··· AVAILABLE DATA

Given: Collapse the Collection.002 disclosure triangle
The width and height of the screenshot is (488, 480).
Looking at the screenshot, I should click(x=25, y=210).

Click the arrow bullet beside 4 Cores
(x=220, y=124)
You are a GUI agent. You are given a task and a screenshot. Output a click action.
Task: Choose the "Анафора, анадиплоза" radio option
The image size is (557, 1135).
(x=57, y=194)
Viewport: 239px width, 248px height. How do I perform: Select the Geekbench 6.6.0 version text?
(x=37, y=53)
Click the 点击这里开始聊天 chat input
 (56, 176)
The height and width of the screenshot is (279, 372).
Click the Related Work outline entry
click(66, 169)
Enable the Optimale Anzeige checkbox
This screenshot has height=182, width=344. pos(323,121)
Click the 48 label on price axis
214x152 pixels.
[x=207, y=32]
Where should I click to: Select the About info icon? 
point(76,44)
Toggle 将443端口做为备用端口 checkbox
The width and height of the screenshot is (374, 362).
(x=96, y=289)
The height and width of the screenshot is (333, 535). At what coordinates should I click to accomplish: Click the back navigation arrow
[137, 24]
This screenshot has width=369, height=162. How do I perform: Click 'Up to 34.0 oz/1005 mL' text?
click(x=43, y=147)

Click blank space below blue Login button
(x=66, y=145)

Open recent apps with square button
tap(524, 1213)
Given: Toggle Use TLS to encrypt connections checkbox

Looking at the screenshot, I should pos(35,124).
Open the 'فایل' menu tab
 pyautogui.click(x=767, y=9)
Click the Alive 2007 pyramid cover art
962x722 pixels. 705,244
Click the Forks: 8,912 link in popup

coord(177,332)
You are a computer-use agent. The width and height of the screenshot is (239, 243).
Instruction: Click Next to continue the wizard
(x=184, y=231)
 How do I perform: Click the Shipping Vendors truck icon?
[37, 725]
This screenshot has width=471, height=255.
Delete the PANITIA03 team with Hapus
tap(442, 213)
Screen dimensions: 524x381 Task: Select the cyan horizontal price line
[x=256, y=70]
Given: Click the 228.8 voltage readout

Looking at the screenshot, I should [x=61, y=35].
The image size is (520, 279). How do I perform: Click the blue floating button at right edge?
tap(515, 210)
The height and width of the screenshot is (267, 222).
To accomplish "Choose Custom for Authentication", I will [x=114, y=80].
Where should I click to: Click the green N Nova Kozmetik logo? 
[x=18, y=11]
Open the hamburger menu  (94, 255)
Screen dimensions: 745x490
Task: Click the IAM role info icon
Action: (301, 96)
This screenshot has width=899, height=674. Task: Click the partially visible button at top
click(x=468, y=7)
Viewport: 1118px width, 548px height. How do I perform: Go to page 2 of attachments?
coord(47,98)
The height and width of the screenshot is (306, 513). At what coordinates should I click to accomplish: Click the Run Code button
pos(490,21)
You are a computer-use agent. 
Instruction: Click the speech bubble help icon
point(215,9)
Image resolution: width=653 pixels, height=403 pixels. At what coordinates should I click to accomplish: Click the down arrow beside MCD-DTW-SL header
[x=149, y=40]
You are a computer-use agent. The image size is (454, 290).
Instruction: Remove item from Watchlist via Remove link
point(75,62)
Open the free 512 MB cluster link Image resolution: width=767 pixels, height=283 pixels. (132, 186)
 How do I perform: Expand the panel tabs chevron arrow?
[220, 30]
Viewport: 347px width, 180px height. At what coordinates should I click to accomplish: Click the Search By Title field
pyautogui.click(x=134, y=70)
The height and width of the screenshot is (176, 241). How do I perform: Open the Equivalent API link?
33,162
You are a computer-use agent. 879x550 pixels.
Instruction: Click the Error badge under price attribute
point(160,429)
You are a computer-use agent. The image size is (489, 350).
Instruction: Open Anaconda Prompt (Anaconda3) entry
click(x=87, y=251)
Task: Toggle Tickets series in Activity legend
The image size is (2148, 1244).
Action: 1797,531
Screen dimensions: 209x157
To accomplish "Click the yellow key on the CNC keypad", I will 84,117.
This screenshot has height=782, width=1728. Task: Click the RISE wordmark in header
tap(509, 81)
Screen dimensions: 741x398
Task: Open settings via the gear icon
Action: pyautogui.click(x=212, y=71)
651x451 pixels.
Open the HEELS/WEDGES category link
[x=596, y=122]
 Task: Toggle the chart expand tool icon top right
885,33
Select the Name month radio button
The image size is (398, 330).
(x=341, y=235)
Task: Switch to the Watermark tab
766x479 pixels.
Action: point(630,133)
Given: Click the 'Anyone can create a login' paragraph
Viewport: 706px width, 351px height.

······

[INSTRUCTIONS TO FOLLOW]: Where does the string "agent" occur in the material? Copy every line where it does.

[SOLUTION FOR THIS EXERCISE]:
You are a GUI agent. You are given a task and a screenshot. Output a click action.
You are a computer-use agent. The width and height of the screenshot is (239, 243).
You are a computer-use agent. 
You are a computer-use agent. The image size is (454, 290).
You are a computer-use agent. 879x550 pixels.
You are a computer-use agent. The image size is (489, 350).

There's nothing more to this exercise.